Treatment of Haitian migrants at border should prick the US conscience

U.S. law enforcement officers in Del Rio, Texas, stand near a young migrant woman bathing in the Rio Grande Sept. 19. (CNS/Reuters/Daniel Becerril)

U.S. law enforcement officers in Del Rio, Texas, stand near a young migrant woman bathing in the Rio Grande Sept. 19. (CNS/Reuters/Daniel Becerril)

Images coming out of Del Rio, Texas, in the past week shocked the world. The use of horses and riding reins by Border Patrol agents as weapons against Haitian fathers trying to bring bags of food to their starving families was astonishing and revolting.

On the floor of the Senate, Democratic Majority Leader Chuck Schumer condemned the actions of Department of Homeland Security personnel on the ground and said, "the horrible treatment of these innocent people who have come to the border must stop immediately." Vice President Kamala Harris also expressed "grave concerns" to Homeland Security Secretary Alejandro Mayorkas, who promised a quick and thorough investigation.

The terrifying images of brute force deployed against families and the most vulnerable should prick our national conscience. The forced return of Haitians to a country reeling from the effects of the pandemic, a recent earthquake and a near absence of law and order following the recent assassination of President Jovenel Moïse is morally indefensible.

But it is not enough for the White House and elected leaders to voice "grave concerns," as if what occurred were an isolated episode.

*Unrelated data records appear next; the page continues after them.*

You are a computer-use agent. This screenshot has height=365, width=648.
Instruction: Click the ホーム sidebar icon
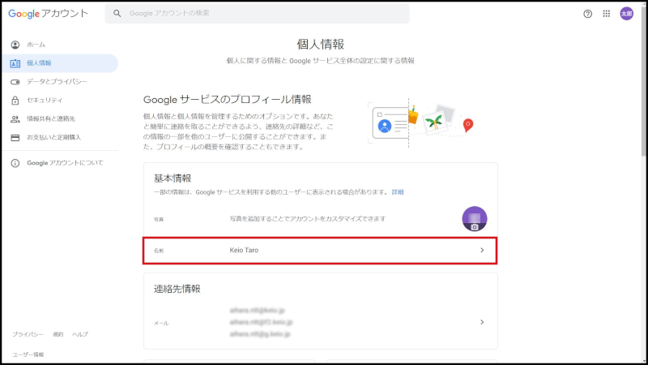click(x=15, y=45)
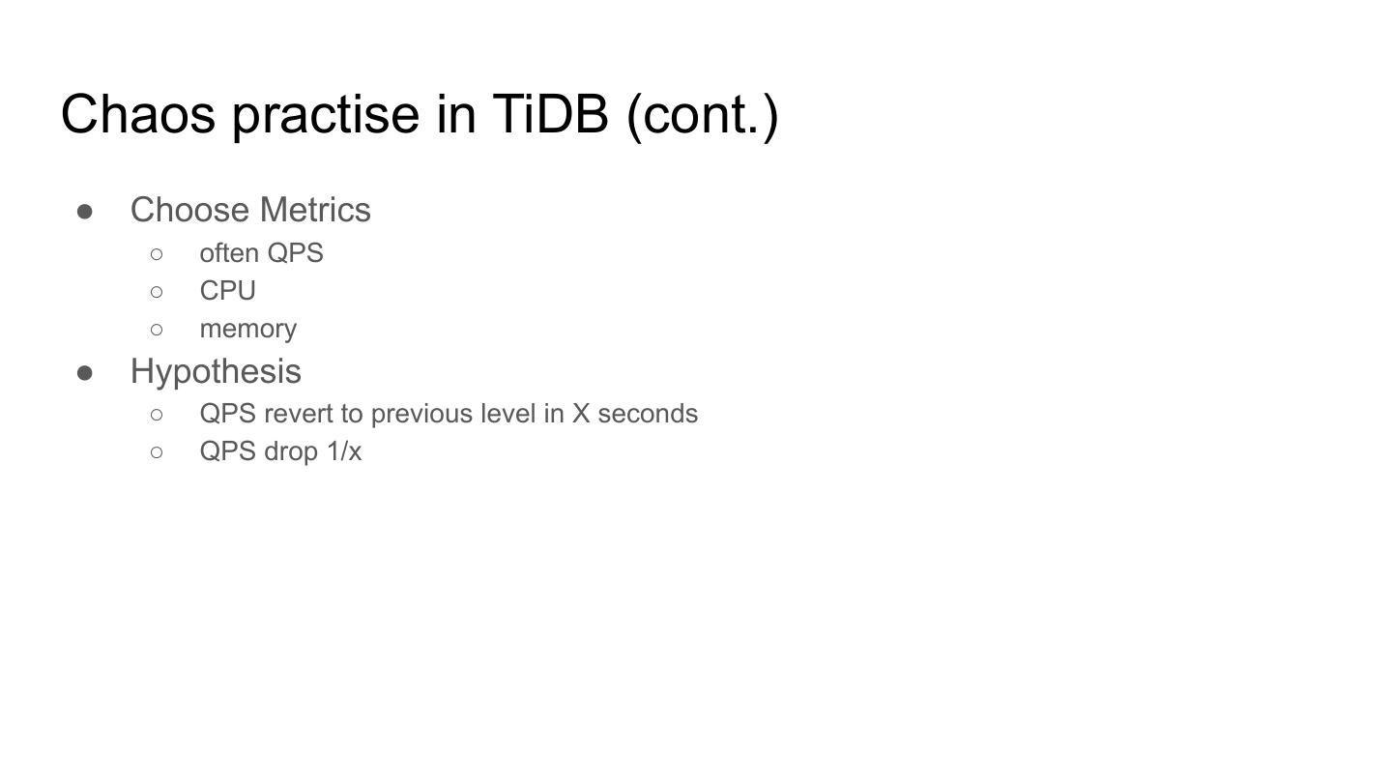Click the filled bullet beside 'Choose Metrics'

coord(85,211)

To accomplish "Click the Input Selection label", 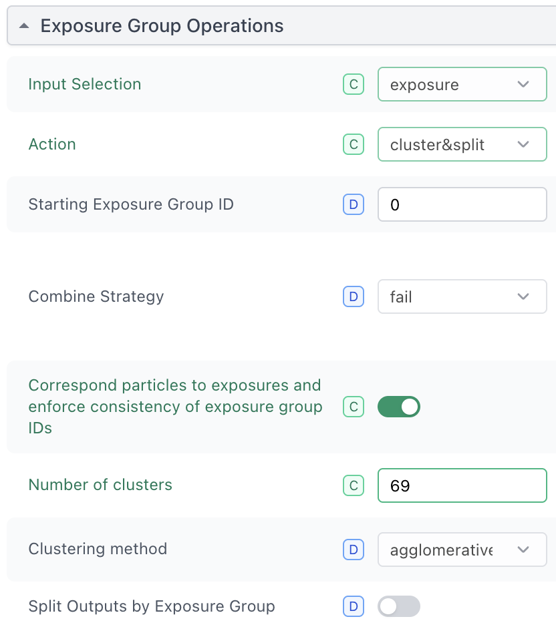I will (85, 84).
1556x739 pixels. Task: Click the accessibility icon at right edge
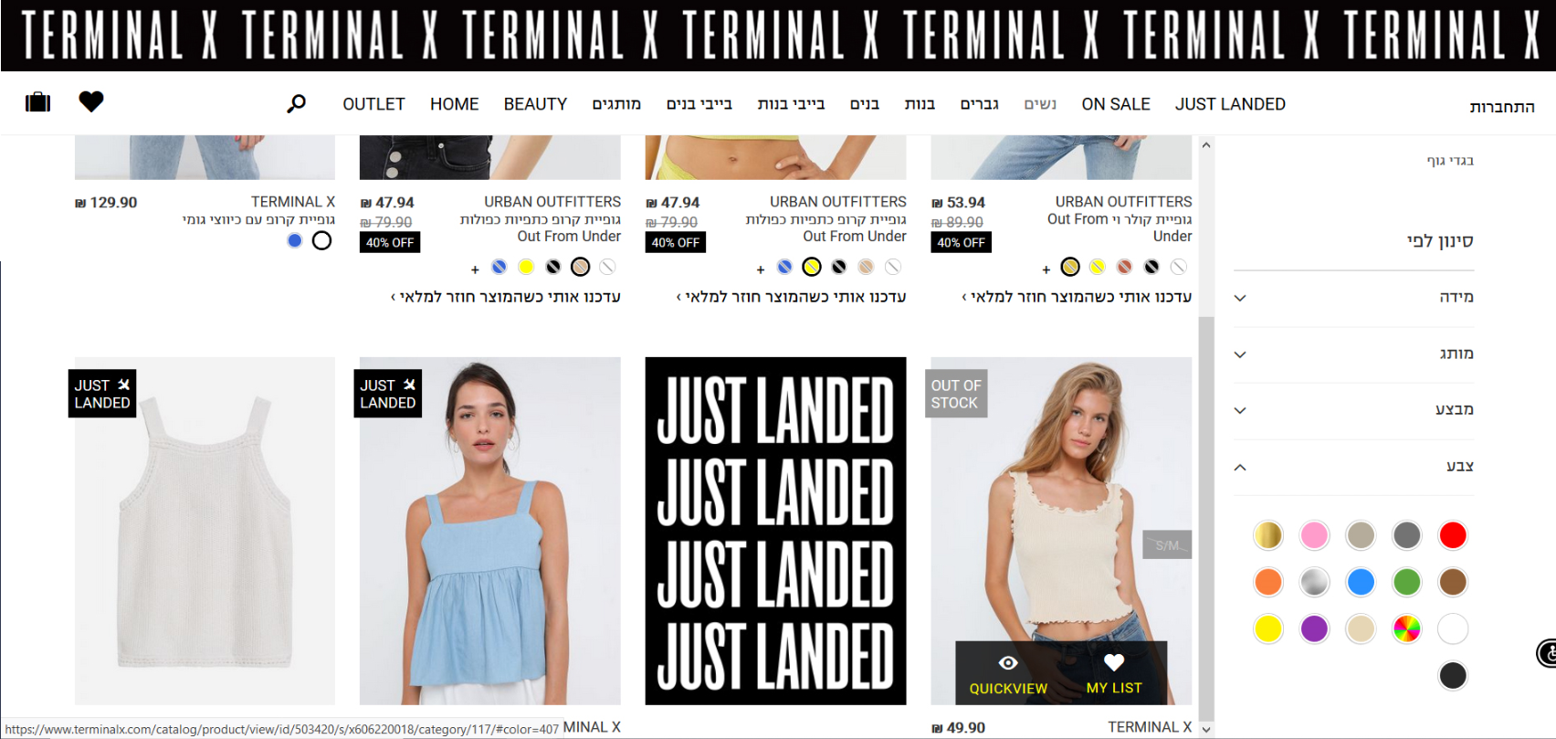1548,653
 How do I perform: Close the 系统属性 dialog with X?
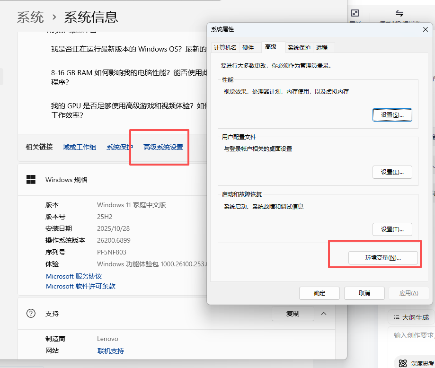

What happened in Del Rio is the most visible manifestation of a violence that occurs every day all along the border under a policy known as Title 42. Title 42 is a pandemic-related health order that has served as a pretext for the U.S. government to ignore its obligations to provide protection for asylum seekers at the U.S.-Mexico border. The administration's use of Title 42 against families at the border was found to be illegal by a federal court on Sept. 16.

Under Title 42, which public health experts have roundly condemned as "xenophobia masquerading as a public health measure," the United States has carried out more than 1 million expulsions, including the forced removal of pregnant women and single-parent families. Two out of three persons expelled to Haiti under Title 42 have been women and children.

Policies like Title 42 are also a piece with hardline tactics deployed at the border over the past several decades by both Republican and Democratic administrations. The only discernible through line over the years is a strategy to "manage" the border by criminalizing more and more categories of migrants — building systems to detain and deport and hardening borders with walls, technology and ever-increasing budgets and personnel for border enforcement agencies.

The strategy reached its culmination under the Trump administration with policies like family separation and Title 42.

The intent of these tactics is always to send the same message. As Harris shockingly said to Guatemalans contemplating the harsh reality of forced displacement earlier this year: "Do not come. Do not come. If you come to our border, you will be turned back."

President Joe Biden ran on a promise to inject humanity into our immigration systems and restore asylum protections at the border. But afraid of being outflanked by the political right, this administration has kept Title 42 in place.

It has also extended the cruel logic of the U.S.-Mexico border southward by enlisting Mexico and Guatemala in hardline enforcement strategies. These actions threaten to derail the administration's critical root causes agenda by subordinating it to the politics of immigration.

Under pressure from the Biden administration, immigration enforcement agents have turned the southern Mexican city of Tapachula into what some have called the largest open-air prison in the world. The bishop of Tapachula, Jaime Calderón, recently described these brutal actions to contain migration as "a true manhunt, scaring, ambushing and dividing them up through the excessive use of force."

What happened in Del Rio was horrifying. It potentially represents one of the largest mass expulsions in U.S. history and it made visible the inescapably racialized character of American immigration enforcement. But the events can only be understood within the context of the broader "Do not come" strategy that this administration has chosen to embrace.

Forced displacement will continue to be a reality in the Western Hemisphere for years to come. We need to set our immigration policy on more secure moral foundations. As Pope Francis said in his encyclical letter Fratelli Tutti, the criterion for judging every political project must be "the decision to include or exclude those lying wounded along the roadside."

Miami Archbishop Thomas Wenski was one of those who perceived the reality of what happened in Del Rio. As he noted during the celebration of the Eucharist at his cathedral over the weekend, these families from Haiti were​​ as "Hebrews on their trek through the Sinai seeking the Promised Land."

Rather than running scared, the administration should show bold leadership by repudiating anti-immigrant policies like Title 42, confronting the racialized legacy of immigration enforcement, and restoring protections at the border. The administration must also credibly follow through on addressing root causes and update asylum law to reflect the real drivers of forced migration today, including environmental displacement.